Top 6 Strategies to Manage Stress:
Here are some festive management strategies to help you deal with the holiday season – as well as tips to manage mental health over this time of year.
- Change your expectations – Your feelings are valid. Your thoughts however may not be. When you notice a little anxiety bubble up, start by writing down your unhelpful thoughts. What are you thinking about? What is that little voice saying? Reflect on these thoughts by writing them down. Are these thoughts facts or beliefs? Facts or assumptions? Perhaps based on our past experiences at this time of year; therefore we are predicting or expecting the worst. Let’s try and shift this a little so that it doesn’t feel so harsh. Unhelpful thoughts result in anxiety and low mood; you have control over reframing and/or interpreting these more rationally to reduce these catastrophic thinking patterns. Perhaps we factor in that we can disengage when it gets too overwhelming when needed at well. That takes us to our second tip.
- Understand your needs – You have a choice in how you spend your holiday season. It may be that you simply need to change your expectations for the day; change Christmas to meet your needs and spend time with supportive people. It’s 100% okay to listen to your needs and say no. You can find your balance – join parts of the festivities that you enjoy, but remove yourself from other parts. Christmas does not need to be an overwhelming to-do list or crammed with things you feel obligated to do out of tradition.
- Prevention of conflict – Christmas can be stressful if there is tension between your family or friends. Often the expectation is to just put on a smile. Most people are experiencing stress to some degree, for reasons we may not know about. Often it is not known, therefore we do not know why they are acting in that way, but we can feel the awkwardness or feel uncomfortable. All we can do is to try and keep as understanding as we can of other people’s situations. However, keep mindful that our role is not to resolve any family conflicts. Try to keep neutral and not engage in family difficulties; especially when having a few drinks. Keeping alcohol consumption at a minimum is usually best in uncomfortable moments.

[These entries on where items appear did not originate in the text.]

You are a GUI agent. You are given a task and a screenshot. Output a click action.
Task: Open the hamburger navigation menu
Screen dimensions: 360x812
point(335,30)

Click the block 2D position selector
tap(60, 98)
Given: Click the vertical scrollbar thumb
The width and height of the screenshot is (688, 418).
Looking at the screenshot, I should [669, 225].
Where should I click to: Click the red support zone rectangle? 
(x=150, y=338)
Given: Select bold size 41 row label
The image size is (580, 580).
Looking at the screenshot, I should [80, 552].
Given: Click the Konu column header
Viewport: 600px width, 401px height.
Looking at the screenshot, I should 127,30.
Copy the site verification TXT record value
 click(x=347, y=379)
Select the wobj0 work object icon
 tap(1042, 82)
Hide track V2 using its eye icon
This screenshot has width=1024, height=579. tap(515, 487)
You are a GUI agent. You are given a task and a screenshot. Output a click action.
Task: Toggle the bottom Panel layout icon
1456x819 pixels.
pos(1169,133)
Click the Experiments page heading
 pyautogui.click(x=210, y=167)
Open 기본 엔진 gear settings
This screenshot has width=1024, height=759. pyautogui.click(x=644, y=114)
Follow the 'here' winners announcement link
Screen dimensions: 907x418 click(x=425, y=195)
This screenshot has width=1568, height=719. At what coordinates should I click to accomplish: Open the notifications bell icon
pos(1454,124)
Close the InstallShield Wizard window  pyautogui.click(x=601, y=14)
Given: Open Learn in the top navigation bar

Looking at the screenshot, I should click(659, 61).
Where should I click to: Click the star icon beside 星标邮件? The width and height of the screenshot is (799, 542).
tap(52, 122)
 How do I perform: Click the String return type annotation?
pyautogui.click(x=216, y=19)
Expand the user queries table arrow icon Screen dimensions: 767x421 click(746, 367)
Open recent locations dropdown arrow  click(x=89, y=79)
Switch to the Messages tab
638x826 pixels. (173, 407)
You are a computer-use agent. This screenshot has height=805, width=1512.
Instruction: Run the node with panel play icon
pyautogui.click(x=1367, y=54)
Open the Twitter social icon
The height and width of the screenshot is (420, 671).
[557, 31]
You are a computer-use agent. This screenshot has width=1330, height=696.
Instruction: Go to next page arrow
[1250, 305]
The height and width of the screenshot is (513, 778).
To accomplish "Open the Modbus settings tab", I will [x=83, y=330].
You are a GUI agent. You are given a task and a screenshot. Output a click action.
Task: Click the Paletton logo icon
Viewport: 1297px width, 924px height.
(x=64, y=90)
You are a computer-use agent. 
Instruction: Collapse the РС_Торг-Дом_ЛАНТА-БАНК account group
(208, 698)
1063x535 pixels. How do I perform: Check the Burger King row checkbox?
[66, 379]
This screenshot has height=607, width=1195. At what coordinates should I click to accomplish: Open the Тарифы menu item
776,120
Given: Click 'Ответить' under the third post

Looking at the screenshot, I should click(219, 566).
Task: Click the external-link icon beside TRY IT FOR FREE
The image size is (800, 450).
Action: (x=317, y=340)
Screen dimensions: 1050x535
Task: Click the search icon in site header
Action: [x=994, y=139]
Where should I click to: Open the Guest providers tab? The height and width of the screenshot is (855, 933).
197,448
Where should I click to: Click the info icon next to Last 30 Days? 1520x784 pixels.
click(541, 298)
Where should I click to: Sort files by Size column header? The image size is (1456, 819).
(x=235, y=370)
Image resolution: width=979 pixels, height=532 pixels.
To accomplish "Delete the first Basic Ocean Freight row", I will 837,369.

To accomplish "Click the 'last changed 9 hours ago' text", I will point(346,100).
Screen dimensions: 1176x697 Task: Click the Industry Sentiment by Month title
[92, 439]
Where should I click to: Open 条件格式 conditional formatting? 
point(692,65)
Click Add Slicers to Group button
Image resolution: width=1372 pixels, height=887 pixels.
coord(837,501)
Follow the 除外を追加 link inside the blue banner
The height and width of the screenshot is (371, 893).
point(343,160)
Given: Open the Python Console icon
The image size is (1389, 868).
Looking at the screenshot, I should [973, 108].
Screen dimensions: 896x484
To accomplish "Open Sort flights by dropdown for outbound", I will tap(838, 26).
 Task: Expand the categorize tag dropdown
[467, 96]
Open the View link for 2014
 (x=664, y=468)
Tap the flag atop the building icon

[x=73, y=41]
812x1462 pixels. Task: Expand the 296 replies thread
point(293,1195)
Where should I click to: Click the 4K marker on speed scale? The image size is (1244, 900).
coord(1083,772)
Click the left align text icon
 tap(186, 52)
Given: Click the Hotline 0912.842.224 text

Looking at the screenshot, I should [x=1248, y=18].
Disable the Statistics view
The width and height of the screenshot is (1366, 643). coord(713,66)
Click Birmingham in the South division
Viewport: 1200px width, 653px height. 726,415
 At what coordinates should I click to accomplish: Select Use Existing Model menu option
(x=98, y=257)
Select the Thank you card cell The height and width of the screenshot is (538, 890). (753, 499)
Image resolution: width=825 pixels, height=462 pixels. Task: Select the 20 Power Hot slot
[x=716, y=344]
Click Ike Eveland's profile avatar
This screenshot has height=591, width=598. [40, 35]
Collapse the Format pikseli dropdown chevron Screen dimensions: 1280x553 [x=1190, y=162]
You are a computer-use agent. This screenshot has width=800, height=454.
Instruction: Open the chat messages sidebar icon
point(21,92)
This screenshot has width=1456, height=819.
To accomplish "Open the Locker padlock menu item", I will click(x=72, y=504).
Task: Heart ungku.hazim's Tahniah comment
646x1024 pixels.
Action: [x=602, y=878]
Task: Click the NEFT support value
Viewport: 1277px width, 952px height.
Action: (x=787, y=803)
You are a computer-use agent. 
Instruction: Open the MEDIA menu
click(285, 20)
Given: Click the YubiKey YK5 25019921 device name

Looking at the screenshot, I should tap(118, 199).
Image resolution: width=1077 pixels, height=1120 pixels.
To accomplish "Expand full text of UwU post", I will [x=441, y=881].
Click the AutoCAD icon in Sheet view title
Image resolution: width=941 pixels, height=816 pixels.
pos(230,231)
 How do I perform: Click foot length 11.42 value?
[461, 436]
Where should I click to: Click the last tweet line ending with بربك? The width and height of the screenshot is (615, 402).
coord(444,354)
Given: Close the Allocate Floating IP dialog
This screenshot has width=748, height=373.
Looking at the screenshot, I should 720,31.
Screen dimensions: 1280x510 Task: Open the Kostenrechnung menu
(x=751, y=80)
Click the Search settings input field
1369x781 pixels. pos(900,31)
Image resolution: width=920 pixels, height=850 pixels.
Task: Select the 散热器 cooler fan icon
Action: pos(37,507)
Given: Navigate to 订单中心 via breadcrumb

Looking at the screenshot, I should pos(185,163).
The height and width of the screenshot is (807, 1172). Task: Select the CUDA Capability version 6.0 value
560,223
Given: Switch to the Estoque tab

- Break up celebrations – Spend time with one group of relatives on Christmas Eve and the other on Christmas Day if possible. Often when mixing separate groups we find ourselves feeling pressure to ensure everyone is comfortable with someone to talk to. This can be exhausting and can be outside of our control.
- Plan a group activity – One of the number one tips on Christmas Day is it ensures people are focusing on an activity, such as backyard cricket, board games, or outside games on the grass– to keep people focused and distracted especially when there is a little family conflict. Often these activities bring the group together positively.
- Reduce the amount of alcohol consumed – Try to avoid the silly season getting outside of control silly by reducing the amount of alcohol that could contribute to arguments. Do not mix drinks, have plenty of water and limit the time spent with alcohol.